FileScanRDD — Input RDD of FileSourceScanExec Physical Operator

FileScanRDD is an RDD of internal binary rows (i.e. RDD[InternalRow]) that is the input RDD of a FileSourceScanExec physical operator (in Whole-Stage Java Code Generation).

FileScanRDD is created exclusively when FileSourceScanExec physical operator is requested to createBucketedReadRDD or createNonBucketedReadRDD (when FileSourceScanExec operator is requested for the input RDD when WholeStageCodegenExec physical operator is executed).

val q = spark.read.text("README.md")

val sparkPlan = q.queryExecution.executedPlan
import org.apache.spark.sql.execution.FileSourceScanExec
val scan = sparkPlan.collectFirst { case exec: FileSourceScanExec => exec }.get
val inputRDD = scan.inputRDDs.head

import org.apache.spark.sql.execution.datasources.FileScanRDD
assert(inputRDD.isInstanceOf[FileScanRDD])

val rdd = scan.execute
scala> println(rdd.toDebugString)
(1) MapPartitionsRDD[1] at execute at <console>:27 []
 |  FileScanRDD[0] at inputRDDs at <console>:26 []

val fileScanRDD = rdd.dependencies.head.rdd
assert(fileScanRDD.isInstanceOf[FileScanRDD])

When created, FileScanRDD is given FilePartitions that are custom RDD partitions with PartitionedFiles (file blocks).

FileScanRDD uses the following properties when requested to compute a partition:

FileScanRDD takes the following to be created:

SparkSession
Read function that takes a PartitionedFile and gives internal rows back ((PartitionedFile) ⇒ Iterator[InternalRow])
FilePartitions (file blocks)

Tip	Enable `ALL` logging level for `org.apache.spark.sql.execution.datasources.FileScanRDD` logger to see what happens inside.
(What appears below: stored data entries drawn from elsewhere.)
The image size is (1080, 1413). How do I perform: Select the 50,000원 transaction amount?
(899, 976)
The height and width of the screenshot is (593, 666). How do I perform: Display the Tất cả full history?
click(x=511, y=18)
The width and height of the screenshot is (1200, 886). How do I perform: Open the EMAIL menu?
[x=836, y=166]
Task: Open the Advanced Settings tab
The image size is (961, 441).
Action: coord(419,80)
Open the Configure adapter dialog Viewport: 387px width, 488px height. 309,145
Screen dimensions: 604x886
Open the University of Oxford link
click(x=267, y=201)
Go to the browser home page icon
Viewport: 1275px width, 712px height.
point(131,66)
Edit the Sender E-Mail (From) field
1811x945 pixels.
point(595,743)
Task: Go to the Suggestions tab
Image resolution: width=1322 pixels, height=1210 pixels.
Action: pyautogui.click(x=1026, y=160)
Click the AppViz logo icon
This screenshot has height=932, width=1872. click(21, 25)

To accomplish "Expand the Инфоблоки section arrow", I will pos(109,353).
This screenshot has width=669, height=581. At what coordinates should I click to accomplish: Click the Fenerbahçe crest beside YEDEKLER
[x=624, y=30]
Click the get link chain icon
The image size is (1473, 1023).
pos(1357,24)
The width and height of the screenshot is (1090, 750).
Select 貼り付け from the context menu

Add the following line to `conf/log4j.properties`: `log4j.logger.org.apache.spark.sql.execution.datasources.FileScanRDD=ALL` Refer to Logging.

Placement Preferences of Partition (Preferred Locations) — `getPreferredLocations` Method

getPreferredLocations(split: RDDPartition): Seq[String]

Note	`getPreferredLocations` is part of the RDD Contract to specify placement preferences (aka preferred locations) of a partition. Find out more in The Internals of Apache Spark.

getPreferredLocations requests the given FilePartition (split) for PartitionedFiles.

For every PartitionedFile, getPreferredLocations adds the size of the file(s) to the host (location) it is available at.

In the end, getPreferredLocations gives the top 3 hosts with the most data available (file blocks).

RDD Partitions — `getPartitions` Method

getPartitions: Array[RDDPartition]

Note	`getPartitions` is part of the RDD Contract to specify the partitions of a distributed computation. Find out more in The Internals of Apache Spark.

getPartitions simply returns the FilePartitions (the FileScanRDD was created with).

Computing Partition (in TaskContext) — `compute` Method

compute(split: RDDPartition, context: TaskContext): Iterator[InternalRow]

Note	`compute` is part of Spark Core’s `RDD` Contract to compute a partition (in a `TaskContext`).

compute creates a Scala Iterator (of Java Objects) that…FIXME

Note	The given `RDDPartition` is actually a FilePartition with one or more PartitionedFiles (file blocks).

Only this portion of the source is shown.